▸ **Your instructions**
Revise all of the material below by changing every "computer-use agent" to "screen-control agent", leaving everything else unchanged. Omit the pictures from your version.

▸ **Given data**
══════════════════════════════
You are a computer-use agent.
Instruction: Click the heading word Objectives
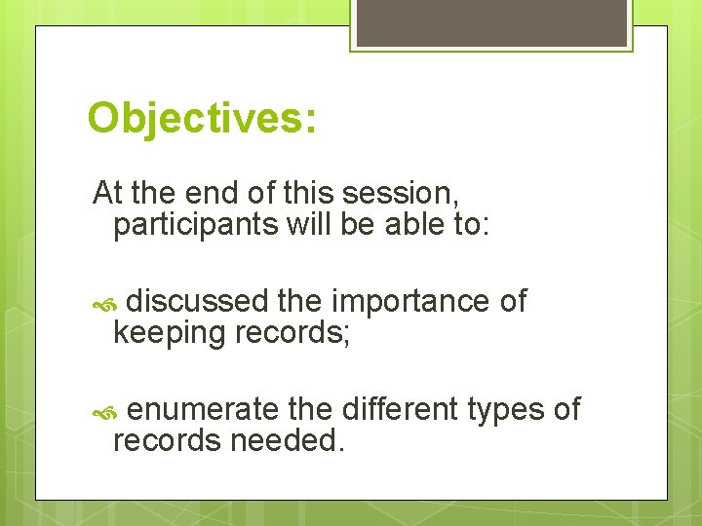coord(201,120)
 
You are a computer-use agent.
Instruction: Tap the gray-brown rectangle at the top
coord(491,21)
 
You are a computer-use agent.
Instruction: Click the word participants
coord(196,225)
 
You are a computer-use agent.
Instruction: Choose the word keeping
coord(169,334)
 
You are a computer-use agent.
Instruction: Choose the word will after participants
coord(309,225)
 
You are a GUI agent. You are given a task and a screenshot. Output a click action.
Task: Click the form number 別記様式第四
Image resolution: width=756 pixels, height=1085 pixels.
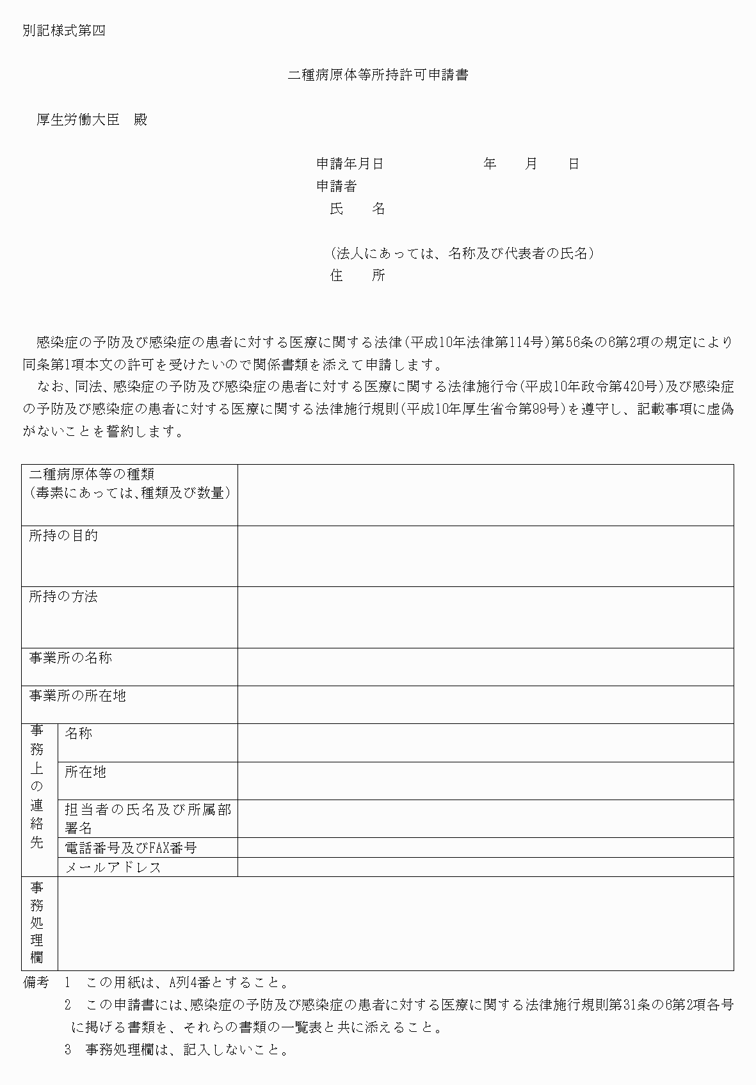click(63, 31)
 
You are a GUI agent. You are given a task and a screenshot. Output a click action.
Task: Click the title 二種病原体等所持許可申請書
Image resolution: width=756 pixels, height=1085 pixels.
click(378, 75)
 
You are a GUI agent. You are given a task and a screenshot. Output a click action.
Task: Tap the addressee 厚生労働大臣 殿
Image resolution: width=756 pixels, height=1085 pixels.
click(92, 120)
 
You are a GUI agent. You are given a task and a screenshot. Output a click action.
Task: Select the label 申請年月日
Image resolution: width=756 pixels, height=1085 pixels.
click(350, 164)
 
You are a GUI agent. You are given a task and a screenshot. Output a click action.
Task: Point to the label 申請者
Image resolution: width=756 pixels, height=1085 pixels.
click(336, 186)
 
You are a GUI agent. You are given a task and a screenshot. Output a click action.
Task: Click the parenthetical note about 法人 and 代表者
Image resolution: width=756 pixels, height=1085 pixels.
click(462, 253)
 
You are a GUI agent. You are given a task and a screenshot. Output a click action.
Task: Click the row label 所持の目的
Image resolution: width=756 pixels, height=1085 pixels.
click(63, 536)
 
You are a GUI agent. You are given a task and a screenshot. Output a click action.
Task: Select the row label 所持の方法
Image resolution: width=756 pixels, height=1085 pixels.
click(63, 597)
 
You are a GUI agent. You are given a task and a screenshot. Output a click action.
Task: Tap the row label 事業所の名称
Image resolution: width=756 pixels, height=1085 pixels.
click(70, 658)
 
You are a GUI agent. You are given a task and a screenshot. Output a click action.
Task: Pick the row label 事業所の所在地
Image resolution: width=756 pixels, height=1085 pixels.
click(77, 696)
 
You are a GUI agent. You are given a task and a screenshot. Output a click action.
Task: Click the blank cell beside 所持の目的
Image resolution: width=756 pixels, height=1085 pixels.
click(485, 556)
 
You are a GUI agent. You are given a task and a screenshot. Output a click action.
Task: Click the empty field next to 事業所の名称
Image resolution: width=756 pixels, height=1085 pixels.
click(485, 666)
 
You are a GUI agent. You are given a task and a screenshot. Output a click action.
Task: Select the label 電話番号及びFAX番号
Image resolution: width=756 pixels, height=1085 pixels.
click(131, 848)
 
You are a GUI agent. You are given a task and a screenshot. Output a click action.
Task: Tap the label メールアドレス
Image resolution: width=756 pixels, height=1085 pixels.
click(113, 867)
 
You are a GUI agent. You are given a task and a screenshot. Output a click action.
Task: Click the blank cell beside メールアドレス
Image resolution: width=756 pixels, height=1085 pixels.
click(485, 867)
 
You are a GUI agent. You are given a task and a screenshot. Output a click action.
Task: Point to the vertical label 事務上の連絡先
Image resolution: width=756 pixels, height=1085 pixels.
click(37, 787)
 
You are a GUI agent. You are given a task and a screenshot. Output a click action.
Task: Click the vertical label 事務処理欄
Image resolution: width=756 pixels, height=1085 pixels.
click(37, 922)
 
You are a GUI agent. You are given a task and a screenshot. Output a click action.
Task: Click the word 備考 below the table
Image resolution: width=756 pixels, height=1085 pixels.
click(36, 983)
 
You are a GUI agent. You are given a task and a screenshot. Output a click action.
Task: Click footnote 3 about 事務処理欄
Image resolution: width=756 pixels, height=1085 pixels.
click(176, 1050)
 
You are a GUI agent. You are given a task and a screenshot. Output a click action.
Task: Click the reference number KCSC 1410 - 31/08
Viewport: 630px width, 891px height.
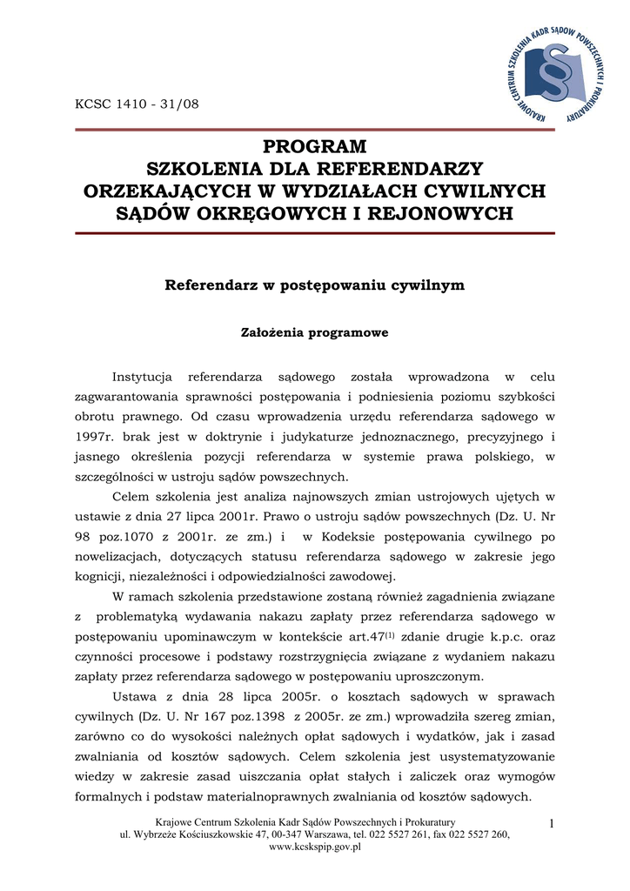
══════════════════════════════
▸ **Task solution**
You are a screen-control agent.
Instruction: Click the heading word Objectives
coord(201,120)
 
You are a screen-control agent.
Instruction: Tap the gray-brown rectangle at the top
coord(491,21)
 
You are a screen-control agent.
Instruction: Click the word participants
coord(196,225)
 
You are a screen-control agent.
Instruction: Choose the word keeping
coord(169,334)
 
You are a screen-control agent.
Instruction: Choose the word will after participants
coord(309,225)
 
You are a GUI agent. You are given a task and a screenshot. Output a click action.
Task: Click the form number 別記様式第四
Image resolution: width=756 pixels, height=1085 pixels.
click(63, 31)
 
You are a GUI agent. You are given a task and a screenshot. Output a click action.
Task: Click the title 二種病原体等所持許可申請書
Image resolution: width=756 pixels, height=1085 pixels.
click(378, 75)
 
You are a GUI agent. You are given a task and a screenshot. Output a click action.
Task: Tap the addressee 厚生労働大臣 殿
Image resolution: width=756 pixels, height=1085 pixels.
click(92, 120)
 
You are a GUI agent. You are given a task and a screenshot. Output a click action.
Task: Select the label 申請年月日
Image resolution: width=756 pixels, height=1085 pixels.
click(350, 164)
 
You are a GUI agent. You are given a task and a screenshot. Output a click action.
Task: Point to the label 申請者
Image resolution: width=756 pixels, height=1085 pixels.
click(336, 186)
 
You are a GUI agent. You are given a task and a screenshot. Output a click action.
Task: Click the parenthetical note about 法人 and 代表者
Image resolution: width=756 pixels, height=1085 pixels.
click(462, 253)
 
You are a GUI agent. You are given a task and a screenshot. Output a click action.
Task: Click the row label 所持の目的
Image resolution: width=756 pixels, height=1085 pixels.
click(63, 536)
 
You are a GUI agent. You are given a task and a screenshot. Output a click action.
Task: Select the row label 所持の方法
Image resolution: width=756 pixels, height=1085 pixels.
click(63, 597)
 
You are a GUI agent. You are given a task and a screenshot. Output a click action.
Task: Tap the row label 事業所の名称
Image resolution: width=756 pixels, height=1085 pixels.
click(70, 658)
 
You are a GUI agent. You are given a task and a screenshot. Output a click action.
Task: Pick the row label 事業所の所在地
Image resolution: width=756 pixels, height=1085 pixels.
click(77, 696)
 
You are a GUI agent. You are given a task and a screenshot. Output a click action.
Task: Click the blank cell beside 所持の目的
Image resolution: width=756 pixels, height=1085 pixels.
click(485, 556)
 
You are a GUI agent. You are given a task and a screenshot. Output a click action.
Task: Click the empty field next to 事業所の名称
Image resolution: width=756 pixels, height=1085 pixels.
click(485, 666)
 
You are a GUI agent. You are given a task and a screenshot. Output a click action.
Task: Select the label 電話番号及びFAX番号
Image resolution: width=756 pixels, height=1085 pixels.
click(131, 848)
 
You are a GUI agent. You are given a task and a screenshot. Output a click action.
Task: Tap the label メールアドレス
Image resolution: width=756 pixels, height=1085 pixels.
click(113, 867)
 
You are a GUI agent. You are given a task and a screenshot. Output a click action.
Task: Click the blank cell beside メールアドレス
Image resolution: width=756 pixels, height=1085 pixels.
click(485, 867)
 
You are a GUI agent. You are given a task and a screenshot. Output a click action.
Task: Point to the vertical label 事務上の連絡先
Image resolution: width=756 pixels, height=1085 pixels.
click(37, 787)
 
You are a GUI agent. You are given a task and a screenshot. Output a click action.
Task: Click the vertical label 事務処理欄
Image resolution: width=756 pixels, height=1085 pixels.
click(37, 922)
 
You are a GUI agent. You are given a task and a screenshot. Output a click action.
Task: Click the word 備考 below the table
Image resolution: width=756 pixels, height=1085 pixels.
click(36, 983)
 
You are a GUI agent. You are given a task and a screenshot. Output a click action.
Task: Click footnote 3 about 事務処理欄
Image resolution: width=756 pixels, height=1085 pixels.
click(176, 1050)
 
You are a GUI agent. You are given a task and a screenshot. Output a click action.
Task: Click the reference number KCSC 1410 - 31/08
Viewport: 630px width, 891px height.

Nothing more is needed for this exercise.